• **Items from a data source**:

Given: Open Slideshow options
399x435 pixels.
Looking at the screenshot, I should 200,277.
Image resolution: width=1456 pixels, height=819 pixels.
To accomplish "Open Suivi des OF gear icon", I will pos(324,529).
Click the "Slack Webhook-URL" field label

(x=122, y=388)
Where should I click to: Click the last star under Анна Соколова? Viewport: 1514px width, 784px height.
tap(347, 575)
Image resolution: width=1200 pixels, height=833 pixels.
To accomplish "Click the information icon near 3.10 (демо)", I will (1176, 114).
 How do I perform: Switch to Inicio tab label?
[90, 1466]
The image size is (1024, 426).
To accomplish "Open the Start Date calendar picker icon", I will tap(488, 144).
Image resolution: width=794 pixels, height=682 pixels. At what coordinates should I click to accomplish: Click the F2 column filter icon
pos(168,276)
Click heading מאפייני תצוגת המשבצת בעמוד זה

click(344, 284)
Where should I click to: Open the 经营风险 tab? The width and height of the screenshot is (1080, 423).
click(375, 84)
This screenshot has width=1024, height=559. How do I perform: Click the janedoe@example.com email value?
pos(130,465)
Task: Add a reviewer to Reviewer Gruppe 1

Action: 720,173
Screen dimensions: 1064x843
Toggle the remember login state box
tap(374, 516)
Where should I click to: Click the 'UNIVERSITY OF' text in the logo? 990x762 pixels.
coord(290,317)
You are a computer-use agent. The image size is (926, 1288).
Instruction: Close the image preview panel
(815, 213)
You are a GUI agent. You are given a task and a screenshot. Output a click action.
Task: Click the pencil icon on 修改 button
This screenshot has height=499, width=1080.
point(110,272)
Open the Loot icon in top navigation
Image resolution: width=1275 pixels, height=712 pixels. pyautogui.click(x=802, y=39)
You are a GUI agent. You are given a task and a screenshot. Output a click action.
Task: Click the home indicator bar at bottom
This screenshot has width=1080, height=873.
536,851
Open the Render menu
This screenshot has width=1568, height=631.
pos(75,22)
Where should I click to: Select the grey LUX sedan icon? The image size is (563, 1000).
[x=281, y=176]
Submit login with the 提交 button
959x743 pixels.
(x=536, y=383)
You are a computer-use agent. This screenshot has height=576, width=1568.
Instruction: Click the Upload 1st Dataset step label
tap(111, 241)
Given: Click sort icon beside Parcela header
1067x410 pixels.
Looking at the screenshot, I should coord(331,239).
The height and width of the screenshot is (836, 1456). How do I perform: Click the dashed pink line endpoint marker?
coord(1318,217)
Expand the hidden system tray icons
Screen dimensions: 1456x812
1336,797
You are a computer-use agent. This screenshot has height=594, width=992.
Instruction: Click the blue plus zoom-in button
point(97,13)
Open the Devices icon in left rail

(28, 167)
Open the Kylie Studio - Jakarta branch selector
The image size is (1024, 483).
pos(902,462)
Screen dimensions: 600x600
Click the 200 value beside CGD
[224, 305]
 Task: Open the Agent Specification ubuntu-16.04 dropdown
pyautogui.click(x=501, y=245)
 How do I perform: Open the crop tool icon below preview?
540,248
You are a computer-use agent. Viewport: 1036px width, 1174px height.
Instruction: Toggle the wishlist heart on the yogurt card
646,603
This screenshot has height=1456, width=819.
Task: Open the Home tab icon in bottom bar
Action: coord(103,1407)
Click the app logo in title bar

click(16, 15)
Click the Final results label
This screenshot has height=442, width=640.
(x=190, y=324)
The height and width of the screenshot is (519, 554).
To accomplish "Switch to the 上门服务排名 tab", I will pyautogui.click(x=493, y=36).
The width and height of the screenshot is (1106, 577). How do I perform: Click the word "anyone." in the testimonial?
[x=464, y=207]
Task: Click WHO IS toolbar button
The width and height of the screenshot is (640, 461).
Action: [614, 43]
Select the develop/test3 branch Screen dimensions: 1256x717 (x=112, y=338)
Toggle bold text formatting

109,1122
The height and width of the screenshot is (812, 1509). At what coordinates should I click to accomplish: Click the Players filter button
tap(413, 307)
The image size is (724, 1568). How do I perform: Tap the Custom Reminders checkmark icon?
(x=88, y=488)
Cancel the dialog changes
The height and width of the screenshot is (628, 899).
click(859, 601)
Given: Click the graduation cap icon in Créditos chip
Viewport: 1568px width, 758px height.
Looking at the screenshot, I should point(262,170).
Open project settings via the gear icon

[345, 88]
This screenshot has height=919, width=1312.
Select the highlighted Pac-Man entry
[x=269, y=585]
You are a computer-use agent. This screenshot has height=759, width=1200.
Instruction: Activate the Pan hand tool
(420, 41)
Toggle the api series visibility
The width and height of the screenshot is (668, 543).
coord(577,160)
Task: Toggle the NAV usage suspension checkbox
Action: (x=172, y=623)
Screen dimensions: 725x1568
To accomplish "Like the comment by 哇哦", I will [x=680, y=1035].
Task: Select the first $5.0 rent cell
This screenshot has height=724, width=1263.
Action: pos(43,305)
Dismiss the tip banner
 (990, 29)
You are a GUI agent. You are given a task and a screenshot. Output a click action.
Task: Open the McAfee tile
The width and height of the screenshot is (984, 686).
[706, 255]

• **What to produce**: Send back the complete set of entries, exactly as shown above.

• **Worked solution**:
Given: Open Slideshow options
399x435 pixels.
Looking at the screenshot, I should 200,277.
Image resolution: width=1456 pixels, height=819 pixels.
To accomplish "Open Suivi des OF gear icon", I will pos(324,529).
Click the "Slack Webhook-URL" field label

(x=122, y=388)
Where should I click to: Click the last star under Анна Соколова? Viewport: 1514px width, 784px height.
tap(347, 575)
Image resolution: width=1200 pixels, height=833 pixels.
To accomplish "Click the information icon near 3.10 (демо)", I will (1176, 114).
 How do I perform: Switch to Inicio tab label?
[90, 1466]
The image size is (1024, 426).
To accomplish "Open the Start Date calendar picker icon", I will tap(488, 144).
Image resolution: width=794 pixels, height=682 pixels. At what coordinates should I click to accomplish: Click the F2 column filter icon
pos(168,276)
Click heading מאפייני תצוגת המשבצת בעמוד זה

click(344, 284)
Where should I click to: Open the 经营风险 tab? The width and height of the screenshot is (1080, 423).
click(375, 84)
This screenshot has width=1024, height=559. How do I perform: Click the janedoe@example.com email value?
pos(130,465)
Task: Add a reviewer to Reviewer Gruppe 1

Action: 720,173
Screen dimensions: 1064x843
Toggle the remember login state box
tap(374, 516)
Where should I click to: Click the 'UNIVERSITY OF' text in the logo? 990x762 pixels.
coord(290,317)
You are a computer-use agent. The image size is (926, 1288).
Instruction: Close the image preview panel
(815, 213)
You are a GUI agent. You are given a task and a screenshot. Output a click action.
Task: Click the pencil icon on 修改 button
This screenshot has height=499, width=1080.
point(110,272)
Open the Loot icon in top navigation
Image resolution: width=1275 pixels, height=712 pixels. pyautogui.click(x=802, y=39)
You are a GUI agent. You are given a task and a screenshot. Output a click action.
Task: Click the home indicator bar at bottom
This screenshot has width=1080, height=873.
536,851
Open the Render menu
This screenshot has width=1568, height=631.
pos(75,22)
Where should I click to: Select the grey LUX sedan icon? The image size is (563, 1000).
[x=281, y=176]
Submit login with the 提交 button
959x743 pixels.
(x=536, y=383)
You are a computer-use agent. This screenshot has height=576, width=1568.
Instruction: Click the Upload 1st Dataset step label
tap(111, 241)
Given: Click sort icon beside Parcela header
1067x410 pixels.
Looking at the screenshot, I should coord(331,239).
The height and width of the screenshot is (836, 1456). How do I perform: Click the dashed pink line endpoint marker?
coord(1318,217)
Expand the hidden system tray icons
Screen dimensions: 1456x812
1336,797
You are a computer-use agent. This screenshot has height=594, width=992.
Instruction: Click the blue plus zoom-in button
point(97,13)
Open the Devices icon in left rail

(28, 167)
Open the Kylie Studio - Jakarta branch selector
The image size is (1024, 483).
pos(902,462)
Screen dimensions: 600x600
Click the 200 value beside CGD
[224, 305]
 Task: Open the Agent Specification ubuntu-16.04 dropdown
pyautogui.click(x=501, y=245)
 How do I perform: Open the crop tool icon below preview?
540,248
You are a computer-use agent. Viewport: 1036px width, 1174px height.
Instruction: Toggle the wishlist heart on the yogurt card
646,603
This screenshot has height=1456, width=819.
Task: Open the Home tab icon in bottom bar
Action: coord(103,1407)
Click the app logo in title bar

click(16, 15)
Click the Final results label
This screenshot has height=442, width=640.
(x=190, y=324)
The height and width of the screenshot is (519, 554).
To accomplish "Switch to the 上门服务排名 tab", I will pyautogui.click(x=493, y=36).
The width and height of the screenshot is (1106, 577). How do I perform: Click the word "anyone." in the testimonial?
[x=464, y=207]
Task: Click WHO IS toolbar button
The width and height of the screenshot is (640, 461).
Action: [614, 43]
Select the develop/test3 branch Screen dimensions: 1256x717 (x=112, y=338)
Toggle bold text formatting

109,1122
The height and width of the screenshot is (812, 1509). At what coordinates should I click to accomplish: Click the Players filter button
tap(413, 307)
The image size is (724, 1568). How do I perform: Tap the Custom Reminders checkmark icon?
(x=88, y=488)
Cancel the dialog changes
The height and width of the screenshot is (628, 899).
click(859, 601)
Given: Click the graduation cap icon in Créditos chip
Viewport: 1568px width, 758px height.
Looking at the screenshot, I should point(262,170).
Open project settings via the gear icon

[345, 88]
This screenshot has height=919, width=1312.
Select the highlighted Pac-Man entry
[x=269, y=585]
You are a computer-use agent. This screenshot has height=759, width=1200.
Instruction: Activate the Pan hand tool
(420, 41)
Toggle the api series visibility
The width and height of the screenshot is (668, 543).
coord(577,160)
Task: Toggle the NAV usage suspension checkbox
Action: (x=172, y=623)
Screen dimensions: 725x1568
To accomplish "Like the comment by 哇哦", I will [x=680, y=1035].
Task: Select the first $5.0 rent cell
This screenshot has height=724, width=1263.
Action: pos(43,305)
Dismiss the tip banner
 (990, 29)
You are a GUI agent. You are given a task and a screenshot. Output a click action.
Task: Open the McAfee tile
The width and height of the screenshot is (984, 686).
[706, 255]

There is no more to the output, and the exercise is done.